* WORK TASK
The answer must be an exact transcription of all the records below.
★ ★ ★ ★
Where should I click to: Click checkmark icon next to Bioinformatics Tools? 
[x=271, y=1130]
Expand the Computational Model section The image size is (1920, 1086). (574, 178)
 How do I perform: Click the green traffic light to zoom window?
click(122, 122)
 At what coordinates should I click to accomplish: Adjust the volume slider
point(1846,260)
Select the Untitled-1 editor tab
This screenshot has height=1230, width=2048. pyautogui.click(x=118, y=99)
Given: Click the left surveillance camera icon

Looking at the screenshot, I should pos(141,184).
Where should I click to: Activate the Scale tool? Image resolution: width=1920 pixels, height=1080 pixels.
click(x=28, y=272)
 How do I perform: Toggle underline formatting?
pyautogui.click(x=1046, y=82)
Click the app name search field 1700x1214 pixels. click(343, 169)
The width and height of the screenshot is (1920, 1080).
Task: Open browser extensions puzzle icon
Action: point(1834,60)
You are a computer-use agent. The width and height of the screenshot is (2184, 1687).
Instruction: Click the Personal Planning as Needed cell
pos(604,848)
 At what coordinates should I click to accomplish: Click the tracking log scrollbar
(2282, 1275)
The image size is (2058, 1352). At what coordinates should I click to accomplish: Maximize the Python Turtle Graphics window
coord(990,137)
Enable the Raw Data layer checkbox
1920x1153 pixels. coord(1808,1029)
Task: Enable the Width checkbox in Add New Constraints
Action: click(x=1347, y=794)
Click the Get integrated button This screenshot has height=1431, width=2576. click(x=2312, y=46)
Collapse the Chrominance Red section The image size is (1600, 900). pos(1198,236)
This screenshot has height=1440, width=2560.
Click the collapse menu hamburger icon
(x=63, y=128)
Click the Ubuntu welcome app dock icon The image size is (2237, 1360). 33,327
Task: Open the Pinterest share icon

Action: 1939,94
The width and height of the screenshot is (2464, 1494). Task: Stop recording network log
★ ★ ★ ★
* TASK RESULT
Where should I click to: Click checkmark icon next to Bioinformatics Tools? 
[x=271, y=1130]
Expand the Computational Model section The image size is (1920, 1086). (574, 178)
 How do I perform: Click the green traffic light to zoom window?
click(122, 122)
 At what coordinates should I click to accomplish: Adjust the volume slider
point(1846,260)
Select the Untitled-1 editor tab
This screenshot has height=1230, width=2048. pyautogui.click(x=118, y=99)
Given: Click the left surveillance camera icon

Looking at the screenshot, I should pos(141,184).
Where should I click to: Activate the Scale tool? Image resolution: width=1920 pixels, height=1080 pixels.
click(x=28, y=272)
 How do I perform: Toggle underline formatting?
pyautogui.click(x=1046, y=82)
Click the app name search field 1700x1214 pixels. click(343, 169)
The width and height of the screenshot is (1920, 1080).
Task: Open browser extensions puzzle icon
Action: point(1834,60)
You are a computer-use agent. The width and height of the screenshot is (2184, 1687).
Instruction: Click the Personal Planning as Needed cell
pos(604,848)
 At what coordinates should I click to accomplish: Click the tracking log scrollbar
(2282, 1275)
The image size is (2058, 1352). At what coordinates should I click to accomplish: Maximize the Python Turtle Graphics window
coord(990,137)
Enable the Raw Data layer checkbox
1920x1153 pixels. coord(1808,1029)
Task: Enable the Width checkbox in Add New Constraints
Action: click(x=1347, y=794)
Click the Get integrated button This screenshot has height=1431, width=2576. click(x=2312, y=46)
Collapse the Chrominance Red section The image size is (1600, 900). pos(1198,236)
This screenshot has height=1440, width=2560.
Click the collapse menu hamburger icon
(x=63, y=128)
Click the Ubuntu welcome app dock icon The image size is (2237, 1360). 33,327
Task: Open the Pinterest share icon

Action: 1939,94
The width and height of the screenshot is (2464, 1494). Task: Stop recording network log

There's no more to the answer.